Grape to Wine Journey

The vine – history written by seasons

Throughout the year, winegrowers are constantly busy with their vines. Through all four seasons they put into practice ancient techniques combined with the latest discoveries to produce high quality wines of reputation.

Behind each tasting is a year of work ! A summary of the seasons below:

  • The first quarter of the year is the vine waking up, farmers prepping the medium, and early rapid vine growth.
  • The second quarter of the year includes plush green growth in warmers temperatures that allow flowers to begin forming.
  • Hard green grapes form in the third quarter of the year, changing colors as they near harvest.
  • Harvesting is a process that can take several months in the fall, it all comes to a head as we prepare for fermentation.

A journey through time: the Vine’s lifecycle:

The vine is a plant of the Vitis genus and is a climber. Cultivated by human hand, there are a great many species, among them Vitis vinifera, which provides all the grapes used in Europe,united state   winegrowing region.

Without human intervention, it would continue to grow in an uncontrolled manner. Pruning and trimming forces the plant to focus on producing better fruit rather than spreading.

Vines mainly grow in hot or temperate regions.

A Perennial Plant:

The grapevine is a perennial plant, or one with an annual cycle. It comes back to life at the end of the winter months. When the land heats up and the sun is more present, the sap rises and forms droplets on the tips of the pruned branches. Some say when this happens that the vine is “weeping”. This is the sign of a new vintage coming into being. The cycle ends in the fall, after the harvest. When the leaves drop, the vine falls dormant once again, preparing to burst back into life in the spring.

…When the land heats up & the sun is more present, the sap rises & forms droplets on the tips of the pruned branches. Some say the vine’s “weeping” – a sign of a new vintage born!

Please continue to read below to see how we have captured through the seasons how the grapevine progresses. We have taken a month by month approach to discuss the details of the climate at that time of year, the plants growth state, and how to intervene and help the plant move in a direction that will support it best for higher yields stronger quality in the months of harvest.

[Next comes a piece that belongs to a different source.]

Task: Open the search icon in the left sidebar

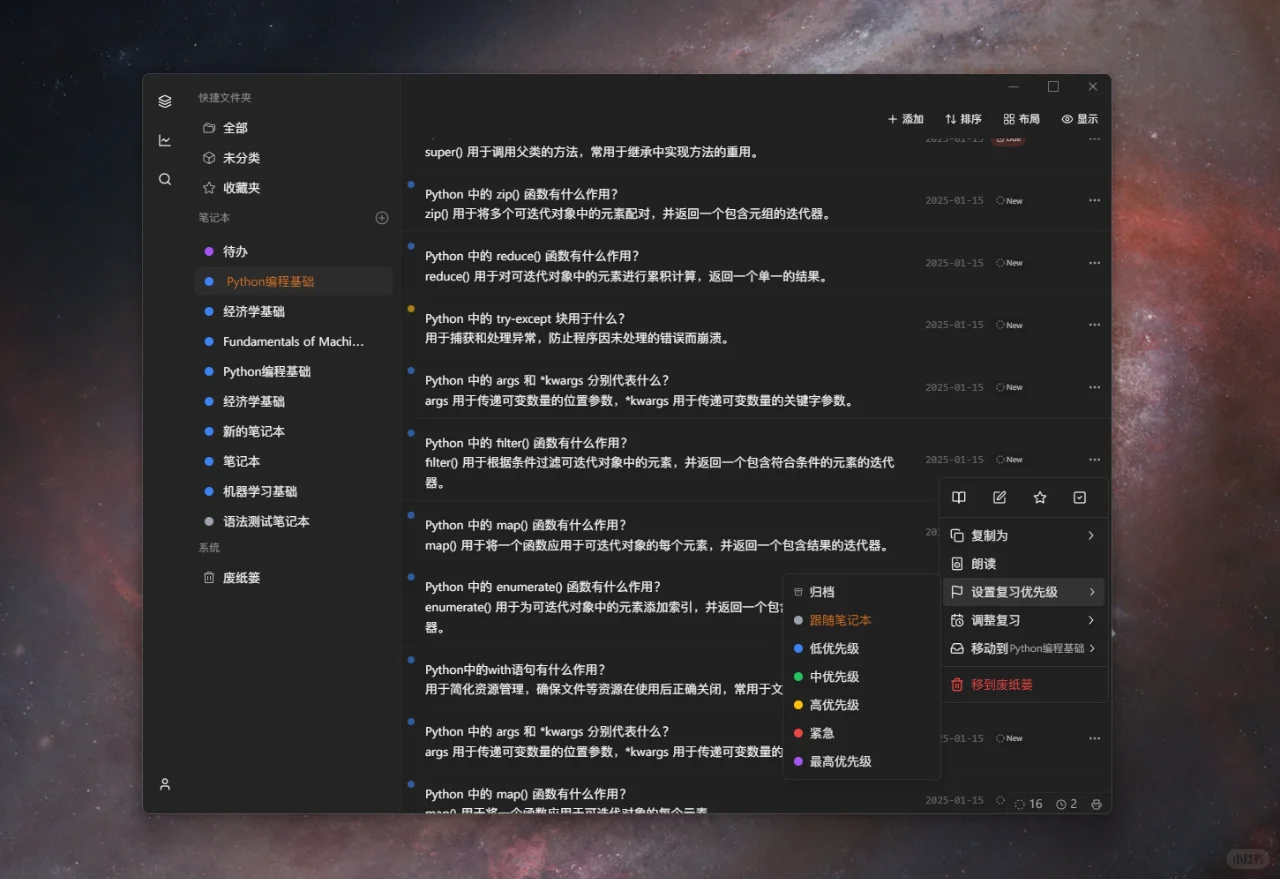Action: pyautogui.click(x=163, y=179)
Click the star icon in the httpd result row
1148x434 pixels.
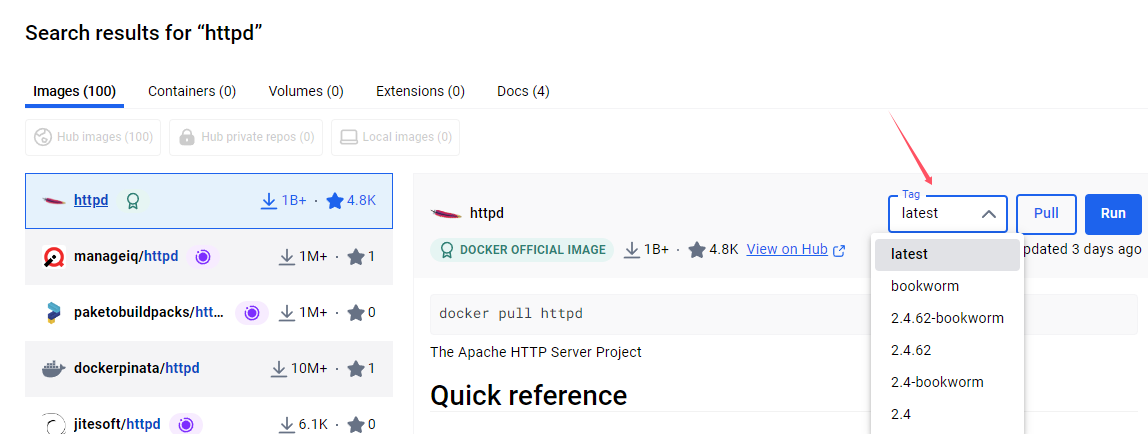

The vines start the New Year in much the same condition as the rest of us; fast asleep. The leaves have long since gone, and the green canes that grew in the summer  turned brown and woody. Any extra carbohydrates will be stored deep in the trunk of the vine and this is a sign that winter pruning can begin. Traditionally pruning starts on the 22nd January . Winter pruning is an arduous but necessary task as it determines the number of buds left on the vine for this years growing season and subsequent harvest. Not the most thrilling of jobs in the cold winter but there’s little rest when it comes to the production of good quality wine!

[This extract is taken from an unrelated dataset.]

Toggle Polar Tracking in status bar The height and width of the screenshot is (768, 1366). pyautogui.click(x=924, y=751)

After winter this is the last month of dormancy for the vines; sap is just starting to stir and circulate in the plant . The soil should be freshly ploughed, allowing aeration and deeper penetration for rainfall. Growers will be adding fertilizers and organic matter that will gradually break down, adding nutrients for the plants rapid growth in Spring. This is also the last time of the year to finish repairs on trellising systems and to make any major changes for the coming growing season; once it starts, it goes very quickly indeed!

This is typically a month of two halves. The first half includes the final preparation for spring, including planting new vines in areas that are free from frost-danger. Spring does not officially start until the 21st March but the unpredictable variation on temperature has meant this can often come sooner. As the weather warms up in the second half of the month, so does the soil temperature and several things start to happen. The new canes will start to produce sap and the vines will come out of dormancy as the temperature of the soil reaches around 50 F        . The winter buds will slowly expand and become woolly, leading to eventual budburst . Spring is finally here!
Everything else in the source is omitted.